🌟 Tesla Investors Continue to Profit From the Trump Trade

Market Movers Uncovered: $SPGI, $TSLA, and $MSTR Analysis Awaits ͏  ͏  ͏  ͏  ͏  ͏  ͏  ͏  ͏  ͏  ͏  ͏  ͏  ͏  ͏  ͏  ͏  ͏  ͏  ͏  ͏  ͏  ͏  ͏  ͏  ͏  ͏  ͏  ͏  ͏  ͏  ͏  ͏  ͏  ͏  ͏  ͏  ͏  ͏  ͏  ͏  ͏  ͏  ͏  ͏  ͏  ͏  ͏  ͏  ͏  ͏  ͏  ͏  ͏  ͏  ͏  ͏  ͏  ͏  ͏  ͏  ͏  ͏  ͏  ͏  ͏  ͏  ͏  ͏  ͏  ͏  ͏  ͏  ͏  ͏ ­ ­ ­ ­ ­ ­ ­ ­ ­ ­ ­ ­ ­ ­ ­ ­ ­ ­ ­ ­ ­ ­ ­ ­ ­ ­ ­ ­ ­ ­ ­ ­ ­ ­ ­ ­ ­ ­ ­ ­ ­ ­ ­ ­ ­ ­ ­ ­ ­ ­ ­ ­ ­ ­ ­ ­ ­ ­ ­ ­ ­ ­ ­ ­ ­ ­ ­ ­ ­ ­ ­ ­ ­ ­ ­

Ticker Reports for November 24th

April 09th 2024 , New York City, New York. Close up on logo of S&P Global on the screen of an exchange. S&P Global price stocks, $SPGI on a device. — Stock Editorial Photography

2 Finance Stocks With Competitive Advantages You Can't Ignore

In business analysis, finding key competitive advantages helps identify firms that can sustain their market position over time. Competitive advantages can come from many sources. This includes things like network effects, where the value a service provides to users increases as the number of users increases. Social media applications are a great example of this. The more people who use social media services like Facebook, Instagram, or X, the more information users can access.

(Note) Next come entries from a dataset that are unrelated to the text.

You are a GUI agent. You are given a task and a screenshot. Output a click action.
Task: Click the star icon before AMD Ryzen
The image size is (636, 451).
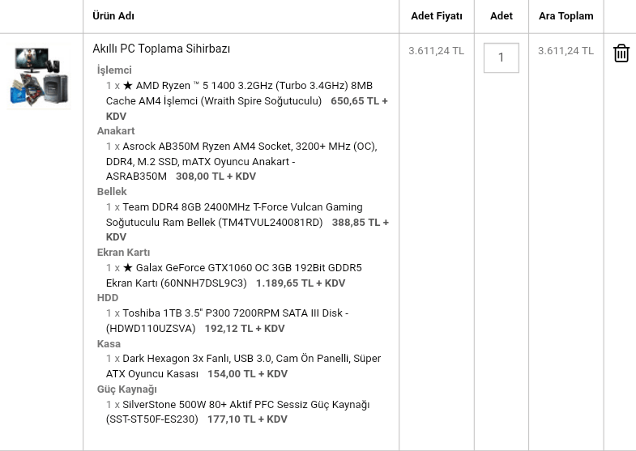pos(128,86)
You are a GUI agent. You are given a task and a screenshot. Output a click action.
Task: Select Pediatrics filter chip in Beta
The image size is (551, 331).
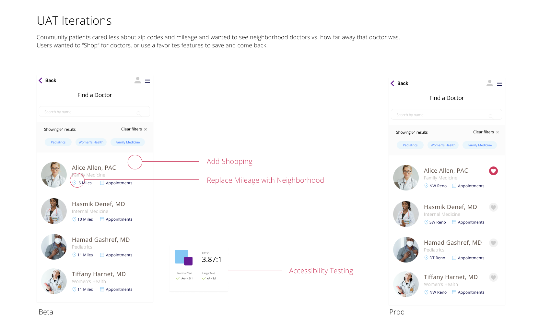(58, 142)
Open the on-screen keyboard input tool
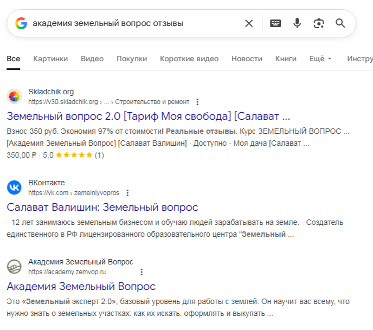This screenshot has height=330, width=373. [275, 23]
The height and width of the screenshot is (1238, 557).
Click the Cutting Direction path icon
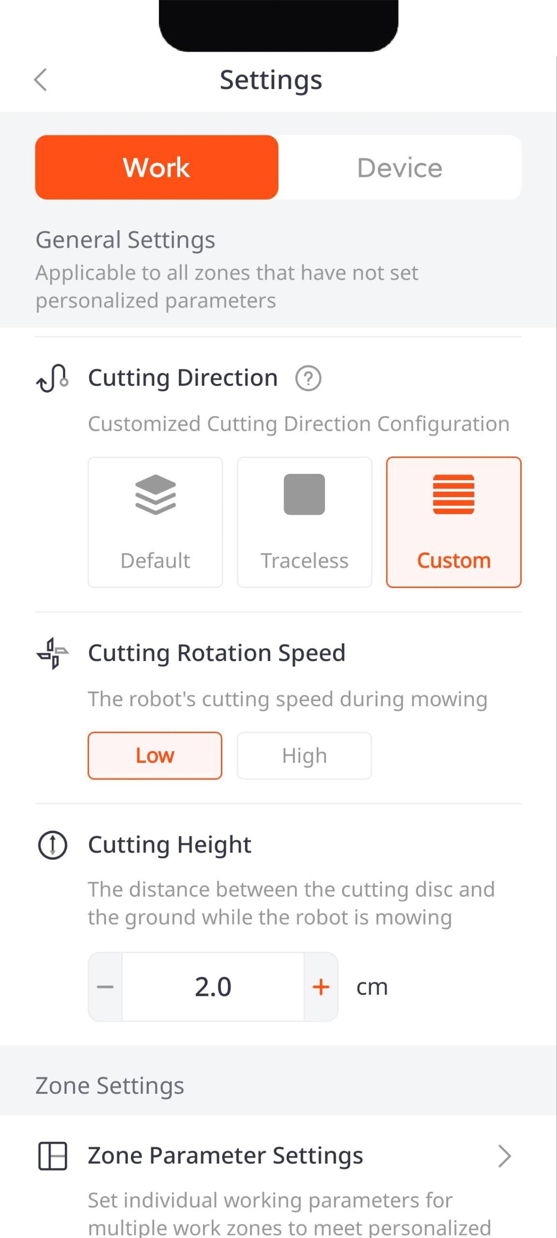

This makes these platforms more valuable to users than new social media networks that are still building their user bases. Over time, businesses controlling a massive market share become the standard. Their acceptance and usage by the masses give new users less reason to try a burgeoning competitor.

The network effect competitive advantage extends to the two financial firms discussed below. Their mass adoption by players in capital markets affords them advantages that are hard for competitors to overcome.

Financial Markets Are S&P Global’s Middle Name

The first company is S&P Global (NYSE: SPGI). Readers would rightfully understand that this company is worth over $150 billion and is the creator of the S&P 500 Index. This index provides the company with an incredible network effects competitive advantage. The S&P 500 Index serves as a ubiquitous benchmark against which people and institutions measure stock market and investment performance. Investment professionals compare the returns of a U.S. stock portfolio to the returns of the S&P 500 Index like the sun rising in the east.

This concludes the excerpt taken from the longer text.